These are actually overridden later in free_area_init(), it would make
sense to audit all arch-specific node setup functions and clean them up a
bit.
diff mbox series

Patch

diff --git a/arch/loongarch/kernel/numa.c b/arch/loongarch/kernel/numa.c
index acada671e020..84fe7f854820 100644
--- a/arch/loongarch/kernel/numa.c
+++ b/arch/loongarch/kernel/numa.c
@@ -187,24 +187,6 @@  int __init numa_add_memblk(int nid, u64 start, u64 end)
 	return numa_add_memblk_to(nid, start, end, &numa_meminfo);
 }
 
-static void __init alloc_node_data(int nid)
-{
-	void *nd;
-	unsigned long nd_pa;
-	size_t nd_sz = roundup(sizeof(pg_data_t), PAGE_SIZE);
-
-	nd_pa = memblock_phys_alloc_try_nid(nd_sz, SMP_CACHE_BYTES, nid);
-	if (!nd_pa) {
-		pr_err("Cannot find %zu Byte for node_data (initial node: %d)\n", nd_sz, nid);
-		return;
-	}
-
-	nd = __va(nd_pa);
-
-	node_data[nid] = nd;
-	memset(nd, 0, sizeof(pg_data_t));
-}
-
 static void __init node_mem_init(unsigned int node)
 {
 	unsigned long start_pfn, end_pfn;
diff --git a/arch/mips/loongson64/numa.c b/arch/mips/loongson64/numa.c
index d56238745744..8388400d052f 100644
--- a/arch/mips/loongson64/numa.c
+++ b/arch/mips/loongson64/numa.c
@@ -81,12 +81,8 @@  static void __init init_topology_matrix(void)
 
 static void __init node_mem_init(unsigned int node)
 {
-	struct pglist_data *nd;
 	unsigned long node_addrspace_offset;
 	unsigned long start_pfn, end_pfn;
-	unsigned long nd_pa;
-	int tnid;
-	const size_t nd_size = roundup(sizeof(pg_data_t), SMP_CACHE_BYTES);
 
 	node_addrspace_offset = nid_to_addrbase(node);
 	pr_info("Node%d's addrspace_offset is 0x%lx\n",
@@ -96,16 +92,8 @@  static void __init node_mem_init(unsigned int node)

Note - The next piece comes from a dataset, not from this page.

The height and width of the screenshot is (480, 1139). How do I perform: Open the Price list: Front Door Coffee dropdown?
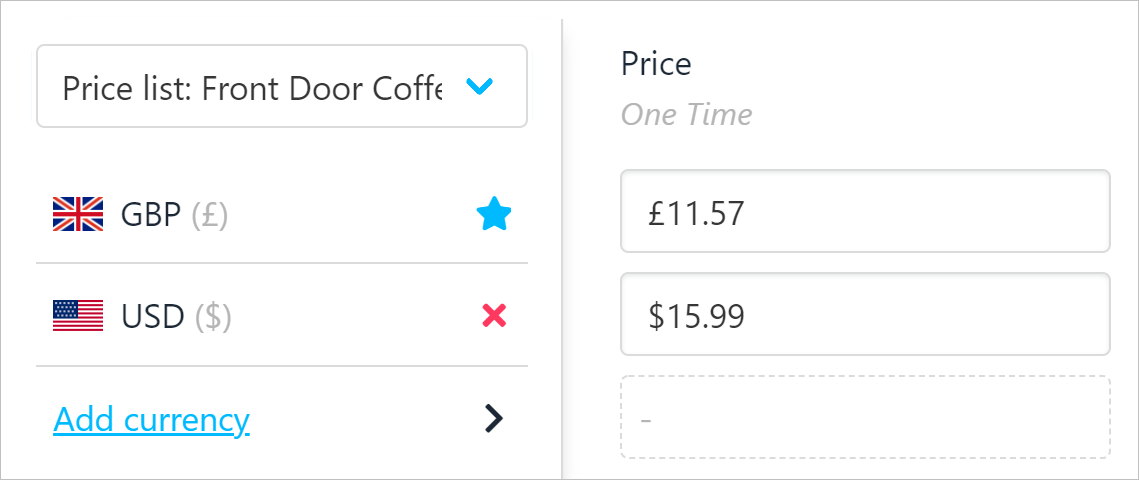click(251, 88)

 	pr_info("Node%d: start_pfn=0x%lx, end_pfn=0x%lx\n",
 		node, start_pfn, end_pfn);
 
-	nd_pa = memblock_phys_alloc_try_nid(nd_size, SMP_CACHE_BYTES, node);
-	if (!nd_pa)
-		panic("Cannot allocate %zu bytes for node %d data\n",
-		      nd_size, node);
-	nd = __va(nd_pa);
-	memset(nd, 0, sizeof(struct pglist_data));
-	tnid = early_pfn_to_nid(nd_pa >> PAGE_SHIFT);
-	if (tnid != node)
-		pr_info("NODE_DATA(%d) on node %d\n", node, tnid);
-	node_data[node] = nd;
+	alloc_node_data(node);
+
 	NODE_DATA(node)->node_start_pfn = start_pfn;
 	NODE_DATA(node)->node_spanned_pages = end_pfn - start_pfn;
 
diff --git a/arch/powerpc/mm/numa.c b/arch/powerpc/mm/numa.c
index 0744a9a2944b..3c1da08304d0 100644
--- a/arch/powerpc/mm/numa.c
+++ b/arch/powerpc/mm/numa.c
@@ -1093,27 +1093,9 @@  void __init dump_numa_cpu_topology(void)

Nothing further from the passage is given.